Keributan Di Rumah Sukarno
Pada sore di tanggal 14 Agustus 1945, Sjahrir datang ke rumah Hatta menyampaikan berita bahwa Jepang sudah menyerah pada Sekutu. Keesokan harinya (tanggal 15 Agustus 1945), Hatta meminta keterangan pada Gunseikanbu dan mendapat penjelasan bahwa Jepang memang meminta untuk berdamai. Maka Hatta bersama Sukarno memutuskan mengundang PPKI (Panitia Persiapan Kemerdekaan Indonesia) untuk berapat pada tanggal 16 Agutus 1945 pukul 10.00 di kantor Dewan Sanyo di Jalan Pejambon No. 2. UUD harus dimufakati tanpa banyak berdebat. Anggota PPKI harus kembali ke daerah masing-masing untuk membawa instruksi lengkap dari pemerintah Indonesia Merdeka.

Daftar Entri |
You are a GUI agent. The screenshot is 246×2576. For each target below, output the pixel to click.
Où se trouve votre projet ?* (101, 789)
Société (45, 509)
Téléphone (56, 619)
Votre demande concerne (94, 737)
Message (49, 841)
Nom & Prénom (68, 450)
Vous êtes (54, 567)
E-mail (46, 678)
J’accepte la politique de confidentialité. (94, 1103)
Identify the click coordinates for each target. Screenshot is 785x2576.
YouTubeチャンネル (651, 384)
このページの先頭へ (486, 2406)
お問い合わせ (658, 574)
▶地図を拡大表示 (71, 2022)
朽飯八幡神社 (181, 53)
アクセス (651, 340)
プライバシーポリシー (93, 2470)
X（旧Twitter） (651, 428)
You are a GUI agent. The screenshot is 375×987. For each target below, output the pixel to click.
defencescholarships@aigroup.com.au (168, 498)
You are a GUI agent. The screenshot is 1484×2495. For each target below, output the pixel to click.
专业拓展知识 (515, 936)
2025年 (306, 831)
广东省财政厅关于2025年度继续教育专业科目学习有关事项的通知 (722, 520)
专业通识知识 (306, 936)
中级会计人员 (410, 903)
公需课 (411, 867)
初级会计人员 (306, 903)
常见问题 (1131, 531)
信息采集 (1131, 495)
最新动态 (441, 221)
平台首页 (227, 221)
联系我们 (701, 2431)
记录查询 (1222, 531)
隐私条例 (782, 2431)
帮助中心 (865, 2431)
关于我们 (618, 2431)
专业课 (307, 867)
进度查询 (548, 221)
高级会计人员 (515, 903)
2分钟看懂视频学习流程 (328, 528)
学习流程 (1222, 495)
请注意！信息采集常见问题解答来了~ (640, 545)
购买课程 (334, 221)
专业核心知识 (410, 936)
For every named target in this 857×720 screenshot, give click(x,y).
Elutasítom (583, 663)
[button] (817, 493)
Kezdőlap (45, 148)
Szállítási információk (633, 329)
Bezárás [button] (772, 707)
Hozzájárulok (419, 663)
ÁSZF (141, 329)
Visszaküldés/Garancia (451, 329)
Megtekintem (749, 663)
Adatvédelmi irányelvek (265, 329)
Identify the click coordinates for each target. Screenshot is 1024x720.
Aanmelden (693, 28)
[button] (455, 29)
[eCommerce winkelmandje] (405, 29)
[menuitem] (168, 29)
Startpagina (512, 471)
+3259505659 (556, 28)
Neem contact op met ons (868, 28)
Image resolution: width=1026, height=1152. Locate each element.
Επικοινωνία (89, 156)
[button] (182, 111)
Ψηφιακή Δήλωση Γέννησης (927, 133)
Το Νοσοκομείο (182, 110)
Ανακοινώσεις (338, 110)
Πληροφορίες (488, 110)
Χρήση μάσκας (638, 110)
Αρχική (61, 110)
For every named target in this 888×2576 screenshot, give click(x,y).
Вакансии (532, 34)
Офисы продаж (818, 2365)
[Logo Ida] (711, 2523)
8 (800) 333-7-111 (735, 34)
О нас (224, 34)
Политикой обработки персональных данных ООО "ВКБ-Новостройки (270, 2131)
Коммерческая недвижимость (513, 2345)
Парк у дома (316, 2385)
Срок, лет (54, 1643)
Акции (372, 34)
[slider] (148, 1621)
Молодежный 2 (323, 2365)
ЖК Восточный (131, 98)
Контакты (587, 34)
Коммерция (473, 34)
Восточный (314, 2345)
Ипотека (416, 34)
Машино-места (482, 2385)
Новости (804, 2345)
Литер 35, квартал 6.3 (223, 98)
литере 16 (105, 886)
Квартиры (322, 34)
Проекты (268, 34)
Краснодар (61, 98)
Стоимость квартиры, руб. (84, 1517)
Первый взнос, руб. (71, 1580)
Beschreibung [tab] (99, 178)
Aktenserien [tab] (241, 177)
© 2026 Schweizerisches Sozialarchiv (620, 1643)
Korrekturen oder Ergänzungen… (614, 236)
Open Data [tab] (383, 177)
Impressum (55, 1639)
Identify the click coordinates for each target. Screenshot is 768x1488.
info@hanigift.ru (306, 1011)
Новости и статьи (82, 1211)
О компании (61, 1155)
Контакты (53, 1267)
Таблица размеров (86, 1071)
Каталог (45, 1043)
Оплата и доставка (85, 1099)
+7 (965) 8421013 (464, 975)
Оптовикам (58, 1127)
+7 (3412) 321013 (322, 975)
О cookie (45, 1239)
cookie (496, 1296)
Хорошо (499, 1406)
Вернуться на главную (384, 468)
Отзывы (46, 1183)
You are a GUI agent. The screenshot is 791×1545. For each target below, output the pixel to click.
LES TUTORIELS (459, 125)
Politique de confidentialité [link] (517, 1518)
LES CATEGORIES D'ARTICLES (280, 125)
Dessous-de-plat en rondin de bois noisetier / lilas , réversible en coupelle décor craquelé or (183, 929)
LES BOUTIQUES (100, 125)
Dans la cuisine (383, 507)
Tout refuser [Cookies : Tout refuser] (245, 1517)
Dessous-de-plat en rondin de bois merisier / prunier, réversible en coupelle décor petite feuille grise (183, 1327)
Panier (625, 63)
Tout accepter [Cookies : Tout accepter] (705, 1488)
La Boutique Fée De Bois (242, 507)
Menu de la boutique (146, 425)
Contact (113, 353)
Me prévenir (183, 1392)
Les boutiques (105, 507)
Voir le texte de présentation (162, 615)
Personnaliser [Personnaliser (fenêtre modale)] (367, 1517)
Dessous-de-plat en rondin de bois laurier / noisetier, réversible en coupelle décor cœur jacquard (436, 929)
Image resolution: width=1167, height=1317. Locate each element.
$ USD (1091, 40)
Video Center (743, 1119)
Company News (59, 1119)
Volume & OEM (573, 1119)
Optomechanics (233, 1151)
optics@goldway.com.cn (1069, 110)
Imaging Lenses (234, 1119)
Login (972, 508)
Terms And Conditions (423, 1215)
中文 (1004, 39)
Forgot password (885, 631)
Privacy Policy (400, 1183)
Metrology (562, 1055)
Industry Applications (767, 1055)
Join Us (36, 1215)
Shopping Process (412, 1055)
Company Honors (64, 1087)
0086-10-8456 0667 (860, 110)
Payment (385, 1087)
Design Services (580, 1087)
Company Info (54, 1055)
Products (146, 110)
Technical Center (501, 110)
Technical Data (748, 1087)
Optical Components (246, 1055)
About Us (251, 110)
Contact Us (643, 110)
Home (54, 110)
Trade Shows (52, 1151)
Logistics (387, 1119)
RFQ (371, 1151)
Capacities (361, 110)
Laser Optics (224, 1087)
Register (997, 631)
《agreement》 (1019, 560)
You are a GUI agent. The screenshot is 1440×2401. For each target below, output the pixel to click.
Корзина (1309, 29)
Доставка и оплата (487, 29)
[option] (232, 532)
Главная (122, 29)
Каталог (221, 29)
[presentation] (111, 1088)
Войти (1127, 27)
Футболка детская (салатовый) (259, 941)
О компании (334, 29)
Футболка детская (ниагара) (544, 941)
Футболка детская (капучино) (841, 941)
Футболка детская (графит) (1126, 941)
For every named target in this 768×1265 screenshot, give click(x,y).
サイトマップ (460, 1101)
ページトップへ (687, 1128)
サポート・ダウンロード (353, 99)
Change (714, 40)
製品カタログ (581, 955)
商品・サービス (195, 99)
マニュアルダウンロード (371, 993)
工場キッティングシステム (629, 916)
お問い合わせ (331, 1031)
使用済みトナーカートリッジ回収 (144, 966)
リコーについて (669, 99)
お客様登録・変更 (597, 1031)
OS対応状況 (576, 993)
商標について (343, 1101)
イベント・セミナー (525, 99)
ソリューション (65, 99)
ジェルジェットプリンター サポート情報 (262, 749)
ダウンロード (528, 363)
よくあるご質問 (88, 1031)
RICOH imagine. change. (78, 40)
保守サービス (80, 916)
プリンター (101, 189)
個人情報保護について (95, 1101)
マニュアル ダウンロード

Ketentuan Tugas |
1. Ganti nama "Hatta" menjadi "Bung Hatta", lalu salin ulang seluruh bagian kutipan dari "Keributan Di Rumah" hingga ke "pemerintah Indonesia Merdeka.".
2. Terjemahkan kalimat "UUD harus dimufakati tanpa banyak berdebat." dari kutipan tentang keributan di rumah Sukarno ke dalam bahasa Inggris.
Materi di atas diambil dari sumber yang berbeda.

Jawaban yang Diharapkan |
1.
Keributan Di Rumah Sukarno
Pada sore di tanggal 14 Agustus 1945, Sjahrir datang ke rumah Bung Hatta menyampaikan berita bahwa Jepang sudah menyerah pada Sekutu. Keesokan harinya (tanggal 15 Agustus 1945), Bung Hatta meminta keterangan pada Gunseikanbu dan mendapat penjelasan bahwa Jepang memang meminta untuk berdamai. Maka Bung Hatta bersama Sukarno memutuskan mengundang PPKI (Panitia Persiapan Kemerdekaan Indonesia) untuk berapat pada tanggal 16 Agutus 1945 pukul 10.00 di kantor Dewan Sanyo di Jalan Pejambon No. 2. UUD harus dimufakati tanpa banyak berdebat. Anggota PPKI harus kembali ke daerah masing-masing untuk membawa instruksi lengkap dari pemerintah Indonesia Merdeka.

2. The constitution had to be agreed upon without much debate.